Open BramWerbrouck opened 11 months ago

BramWerbrouck commented 11 months ago

Hi,

Finnaly I got my pijuice up and running. I got a script that runs on a power down (when removing the USB power from tha hat) but I'm looking for the right settings to powerup the RPI when the USB power is connected to the hat, so I don't need to push the onboard button everytime.

tvoverbeek commented 11 months ago

Set 'Wakeup-on-charge' to a very low tthreshold (e.g. 0 or 1) and check the restore option (this stores the setting in the MCU non-volatile memory).
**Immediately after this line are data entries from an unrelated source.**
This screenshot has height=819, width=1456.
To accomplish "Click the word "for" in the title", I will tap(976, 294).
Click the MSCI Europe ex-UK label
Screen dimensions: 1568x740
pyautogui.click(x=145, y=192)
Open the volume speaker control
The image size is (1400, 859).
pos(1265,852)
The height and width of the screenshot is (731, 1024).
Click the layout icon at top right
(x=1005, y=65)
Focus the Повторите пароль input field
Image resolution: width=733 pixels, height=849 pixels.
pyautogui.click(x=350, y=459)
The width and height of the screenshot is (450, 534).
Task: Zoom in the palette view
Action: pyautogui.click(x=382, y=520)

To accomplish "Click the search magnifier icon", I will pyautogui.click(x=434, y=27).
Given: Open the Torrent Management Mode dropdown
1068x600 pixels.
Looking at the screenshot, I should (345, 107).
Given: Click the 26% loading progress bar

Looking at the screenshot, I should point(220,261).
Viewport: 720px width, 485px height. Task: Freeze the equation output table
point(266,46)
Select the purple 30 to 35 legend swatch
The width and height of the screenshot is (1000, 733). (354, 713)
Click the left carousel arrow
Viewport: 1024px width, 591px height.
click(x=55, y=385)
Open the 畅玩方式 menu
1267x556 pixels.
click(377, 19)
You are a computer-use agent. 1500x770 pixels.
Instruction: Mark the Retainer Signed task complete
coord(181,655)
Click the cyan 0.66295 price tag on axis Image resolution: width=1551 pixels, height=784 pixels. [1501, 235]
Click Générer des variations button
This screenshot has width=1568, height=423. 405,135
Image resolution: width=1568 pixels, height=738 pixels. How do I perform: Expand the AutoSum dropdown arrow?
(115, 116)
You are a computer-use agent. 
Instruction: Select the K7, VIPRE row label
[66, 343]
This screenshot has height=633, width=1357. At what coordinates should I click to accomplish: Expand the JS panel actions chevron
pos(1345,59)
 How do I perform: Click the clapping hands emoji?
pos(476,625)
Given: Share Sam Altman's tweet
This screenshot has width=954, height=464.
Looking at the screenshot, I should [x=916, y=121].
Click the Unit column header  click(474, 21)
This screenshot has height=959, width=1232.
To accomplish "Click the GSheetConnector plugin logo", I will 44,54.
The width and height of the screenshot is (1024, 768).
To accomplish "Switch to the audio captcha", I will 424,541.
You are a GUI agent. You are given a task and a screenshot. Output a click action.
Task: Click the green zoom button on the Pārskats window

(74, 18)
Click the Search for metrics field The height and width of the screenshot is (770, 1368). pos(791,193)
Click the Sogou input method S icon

As soon as you apply external power via the PiJuice USB the firmware detects charging and because of the low threshold the 5v to the Pi is turned on and the Pi boots.

BramWerbrouck commented 11 months ago

I set the Wakeup)on-charge to 10 (after I tried 0 and 1) but I still need to press the button to startup the RPI.. The external power is (dis)connected to the PiJuice hat directly (not to the RPI)

bablokb commented 10 months ago

I have the same problem. Firmware 1.6

bablokb commented 10 months ago

Note: when I try this without a battery, it works. I.e. if I plug in USB-power, the system boots. It just does not do this if there is a battery attached.

tvoverbeek commented 10 months ago

@bablokb What is the output from this script:

#!/usr/bin/python3
from pijuice import PiJuice
pj = PiJuice(1,0x14)
print(pj.power.GetWakeUpOnCharge())

Does it match with the setting shown in the CLI/GUI?

bablokb commented 10 months ago

Reading the instructions really helps. Once you tick "restore" it works.

My suggestion is to change the gui. From an UI perspective, there is an "apply" button, and as a normal user I would expect that my settings are applied. "Restore" in contrast sounds like "restore defaults" and not "store into nvram".

You have very powerful hardware, and of course the software cannot be simple and support all options at the same time. But it should be consistent so users are not confused. This should also limit the rate of false issues. But I know that software (especially user-interfaces) is a very tedious business.

tvoverbeek commented 10 months ago

I agree with the "bad" choice of Restore. There are more problems with this feature. Querying the wakeip-on-charge threshold always returns the non-volatile value if it is defined.